- ASSIGNMENT:
Scan each line of the records for the word "settings" and extract the ones that have it.

* * *

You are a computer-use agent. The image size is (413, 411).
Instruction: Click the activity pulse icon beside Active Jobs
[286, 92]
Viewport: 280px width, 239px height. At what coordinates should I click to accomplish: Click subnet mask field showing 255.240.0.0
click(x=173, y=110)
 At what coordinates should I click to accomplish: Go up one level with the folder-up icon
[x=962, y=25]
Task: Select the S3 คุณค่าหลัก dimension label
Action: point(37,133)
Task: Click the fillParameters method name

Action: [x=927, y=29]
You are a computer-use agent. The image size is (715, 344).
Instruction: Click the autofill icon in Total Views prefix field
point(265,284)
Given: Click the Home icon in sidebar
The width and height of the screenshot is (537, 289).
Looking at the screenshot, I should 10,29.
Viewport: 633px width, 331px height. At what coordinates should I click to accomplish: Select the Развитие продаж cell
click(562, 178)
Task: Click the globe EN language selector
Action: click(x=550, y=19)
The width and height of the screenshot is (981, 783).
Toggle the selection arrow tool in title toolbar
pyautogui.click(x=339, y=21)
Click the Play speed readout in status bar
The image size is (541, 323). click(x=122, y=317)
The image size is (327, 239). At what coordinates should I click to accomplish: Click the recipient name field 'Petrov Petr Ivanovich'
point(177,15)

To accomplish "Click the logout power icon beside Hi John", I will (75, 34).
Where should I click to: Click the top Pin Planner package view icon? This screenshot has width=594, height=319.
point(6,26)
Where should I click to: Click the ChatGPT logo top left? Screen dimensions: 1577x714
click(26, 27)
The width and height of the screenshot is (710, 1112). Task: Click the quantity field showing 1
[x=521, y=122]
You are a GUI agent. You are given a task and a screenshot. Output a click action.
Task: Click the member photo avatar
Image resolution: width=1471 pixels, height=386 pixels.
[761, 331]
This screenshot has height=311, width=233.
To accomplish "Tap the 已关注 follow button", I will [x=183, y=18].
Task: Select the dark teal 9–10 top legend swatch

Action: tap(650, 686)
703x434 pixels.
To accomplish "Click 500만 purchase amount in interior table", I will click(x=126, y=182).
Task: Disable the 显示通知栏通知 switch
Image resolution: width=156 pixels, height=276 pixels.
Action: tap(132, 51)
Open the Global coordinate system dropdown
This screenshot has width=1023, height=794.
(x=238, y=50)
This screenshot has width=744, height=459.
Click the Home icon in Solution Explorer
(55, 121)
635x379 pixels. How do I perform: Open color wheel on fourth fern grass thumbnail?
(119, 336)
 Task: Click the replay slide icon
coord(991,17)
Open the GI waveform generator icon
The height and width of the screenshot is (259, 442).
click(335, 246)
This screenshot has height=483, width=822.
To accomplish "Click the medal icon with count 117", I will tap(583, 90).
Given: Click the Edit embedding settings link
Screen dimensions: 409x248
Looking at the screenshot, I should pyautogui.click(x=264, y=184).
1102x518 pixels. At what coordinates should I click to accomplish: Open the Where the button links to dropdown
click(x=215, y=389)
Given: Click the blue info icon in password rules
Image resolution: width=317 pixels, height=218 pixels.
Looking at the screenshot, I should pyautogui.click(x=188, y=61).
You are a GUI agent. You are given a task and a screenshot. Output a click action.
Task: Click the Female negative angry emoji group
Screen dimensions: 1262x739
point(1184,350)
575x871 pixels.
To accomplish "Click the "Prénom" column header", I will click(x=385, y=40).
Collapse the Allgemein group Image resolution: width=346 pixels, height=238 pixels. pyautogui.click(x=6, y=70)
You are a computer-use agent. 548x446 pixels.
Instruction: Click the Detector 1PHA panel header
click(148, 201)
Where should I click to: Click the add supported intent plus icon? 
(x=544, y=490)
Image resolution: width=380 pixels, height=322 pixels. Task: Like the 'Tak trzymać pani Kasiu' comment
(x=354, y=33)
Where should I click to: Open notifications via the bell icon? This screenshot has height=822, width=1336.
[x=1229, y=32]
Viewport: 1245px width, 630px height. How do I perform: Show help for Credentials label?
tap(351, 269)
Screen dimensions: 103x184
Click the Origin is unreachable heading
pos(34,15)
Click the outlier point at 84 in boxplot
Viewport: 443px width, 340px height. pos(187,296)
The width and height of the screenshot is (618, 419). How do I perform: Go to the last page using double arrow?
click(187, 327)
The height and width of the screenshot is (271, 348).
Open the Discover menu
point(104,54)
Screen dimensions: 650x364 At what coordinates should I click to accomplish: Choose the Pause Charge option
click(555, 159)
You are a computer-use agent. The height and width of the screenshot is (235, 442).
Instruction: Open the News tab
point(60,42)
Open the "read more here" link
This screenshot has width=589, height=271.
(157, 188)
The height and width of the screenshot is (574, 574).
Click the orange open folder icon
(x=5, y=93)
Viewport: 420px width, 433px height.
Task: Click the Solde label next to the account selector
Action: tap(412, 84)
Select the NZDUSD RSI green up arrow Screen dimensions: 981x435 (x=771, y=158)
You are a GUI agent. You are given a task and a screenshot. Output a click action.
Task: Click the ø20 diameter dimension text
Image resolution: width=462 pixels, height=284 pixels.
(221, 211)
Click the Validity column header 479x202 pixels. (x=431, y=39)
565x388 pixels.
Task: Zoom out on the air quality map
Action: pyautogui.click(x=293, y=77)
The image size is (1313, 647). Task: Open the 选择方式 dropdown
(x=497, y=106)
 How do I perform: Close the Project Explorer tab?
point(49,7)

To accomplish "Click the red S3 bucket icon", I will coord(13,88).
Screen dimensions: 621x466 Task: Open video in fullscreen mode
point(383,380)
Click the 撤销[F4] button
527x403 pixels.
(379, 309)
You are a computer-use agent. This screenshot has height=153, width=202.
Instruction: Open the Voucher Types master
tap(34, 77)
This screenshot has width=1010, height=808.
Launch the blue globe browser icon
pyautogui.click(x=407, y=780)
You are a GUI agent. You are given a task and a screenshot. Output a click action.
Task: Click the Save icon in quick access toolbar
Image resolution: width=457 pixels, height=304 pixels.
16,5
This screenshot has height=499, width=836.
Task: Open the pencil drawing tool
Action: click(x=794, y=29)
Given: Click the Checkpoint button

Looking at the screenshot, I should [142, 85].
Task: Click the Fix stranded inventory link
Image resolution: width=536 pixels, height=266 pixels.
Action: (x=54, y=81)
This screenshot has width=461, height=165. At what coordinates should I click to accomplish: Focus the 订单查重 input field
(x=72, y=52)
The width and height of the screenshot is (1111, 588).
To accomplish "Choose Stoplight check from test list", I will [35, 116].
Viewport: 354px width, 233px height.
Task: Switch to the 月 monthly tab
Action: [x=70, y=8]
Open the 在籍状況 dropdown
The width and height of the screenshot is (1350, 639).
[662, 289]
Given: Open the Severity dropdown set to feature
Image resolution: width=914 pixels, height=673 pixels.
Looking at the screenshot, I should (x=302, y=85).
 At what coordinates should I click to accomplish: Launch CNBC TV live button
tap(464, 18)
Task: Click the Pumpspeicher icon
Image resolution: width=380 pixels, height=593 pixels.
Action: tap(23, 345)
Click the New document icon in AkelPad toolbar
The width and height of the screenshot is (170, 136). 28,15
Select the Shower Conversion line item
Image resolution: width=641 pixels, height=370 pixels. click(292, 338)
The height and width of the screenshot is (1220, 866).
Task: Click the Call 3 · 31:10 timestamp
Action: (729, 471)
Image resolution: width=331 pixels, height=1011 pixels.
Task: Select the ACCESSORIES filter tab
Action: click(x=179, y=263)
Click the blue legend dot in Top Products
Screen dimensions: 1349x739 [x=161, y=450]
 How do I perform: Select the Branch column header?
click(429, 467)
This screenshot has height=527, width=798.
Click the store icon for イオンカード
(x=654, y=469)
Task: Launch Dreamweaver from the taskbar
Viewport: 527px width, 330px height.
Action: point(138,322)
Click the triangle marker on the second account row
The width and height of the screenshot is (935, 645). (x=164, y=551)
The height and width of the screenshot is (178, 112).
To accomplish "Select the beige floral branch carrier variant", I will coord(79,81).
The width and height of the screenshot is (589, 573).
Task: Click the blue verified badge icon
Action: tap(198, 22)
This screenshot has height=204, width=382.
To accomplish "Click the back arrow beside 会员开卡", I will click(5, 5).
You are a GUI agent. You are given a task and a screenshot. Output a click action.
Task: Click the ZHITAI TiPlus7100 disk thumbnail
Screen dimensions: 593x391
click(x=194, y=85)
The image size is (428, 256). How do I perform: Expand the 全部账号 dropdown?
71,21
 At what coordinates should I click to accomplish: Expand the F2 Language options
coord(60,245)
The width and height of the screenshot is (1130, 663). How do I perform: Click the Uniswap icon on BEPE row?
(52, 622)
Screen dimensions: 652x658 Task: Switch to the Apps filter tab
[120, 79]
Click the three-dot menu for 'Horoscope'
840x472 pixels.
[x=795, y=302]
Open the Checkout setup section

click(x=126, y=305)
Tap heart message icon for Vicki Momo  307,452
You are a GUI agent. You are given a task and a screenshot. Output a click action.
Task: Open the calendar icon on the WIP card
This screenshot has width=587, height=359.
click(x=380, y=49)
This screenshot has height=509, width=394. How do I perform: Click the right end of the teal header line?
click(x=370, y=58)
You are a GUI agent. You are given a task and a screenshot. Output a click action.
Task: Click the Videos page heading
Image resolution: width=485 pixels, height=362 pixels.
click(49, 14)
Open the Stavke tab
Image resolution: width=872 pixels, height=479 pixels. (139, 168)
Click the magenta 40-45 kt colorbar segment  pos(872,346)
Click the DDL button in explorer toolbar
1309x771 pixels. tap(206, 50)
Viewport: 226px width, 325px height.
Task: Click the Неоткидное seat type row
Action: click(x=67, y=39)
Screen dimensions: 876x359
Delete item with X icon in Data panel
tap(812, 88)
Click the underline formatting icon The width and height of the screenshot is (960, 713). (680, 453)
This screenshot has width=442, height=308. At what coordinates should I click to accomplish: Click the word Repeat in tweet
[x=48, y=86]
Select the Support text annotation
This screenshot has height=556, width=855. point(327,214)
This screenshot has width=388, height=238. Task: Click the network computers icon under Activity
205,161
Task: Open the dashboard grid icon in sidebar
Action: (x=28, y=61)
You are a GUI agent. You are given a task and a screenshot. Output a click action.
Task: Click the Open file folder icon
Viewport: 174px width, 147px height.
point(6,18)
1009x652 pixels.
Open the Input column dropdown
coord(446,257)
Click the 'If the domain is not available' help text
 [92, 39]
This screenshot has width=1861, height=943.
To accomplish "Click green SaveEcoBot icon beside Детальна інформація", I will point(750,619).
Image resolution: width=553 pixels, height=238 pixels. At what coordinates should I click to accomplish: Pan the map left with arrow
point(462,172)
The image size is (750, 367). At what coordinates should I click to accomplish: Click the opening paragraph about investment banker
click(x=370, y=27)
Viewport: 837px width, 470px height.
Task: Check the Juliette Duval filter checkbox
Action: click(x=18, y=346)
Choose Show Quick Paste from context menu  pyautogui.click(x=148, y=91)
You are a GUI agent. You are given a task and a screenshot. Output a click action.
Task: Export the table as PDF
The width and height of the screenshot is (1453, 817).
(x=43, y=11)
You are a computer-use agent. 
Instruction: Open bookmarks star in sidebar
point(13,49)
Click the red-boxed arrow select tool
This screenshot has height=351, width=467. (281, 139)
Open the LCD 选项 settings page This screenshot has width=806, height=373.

* * *

- PROBLEM SOLUTION:
Given: Click the Edit embedding settings link
Open the LCD 选项 settings page This screenshot has width=806, height=373.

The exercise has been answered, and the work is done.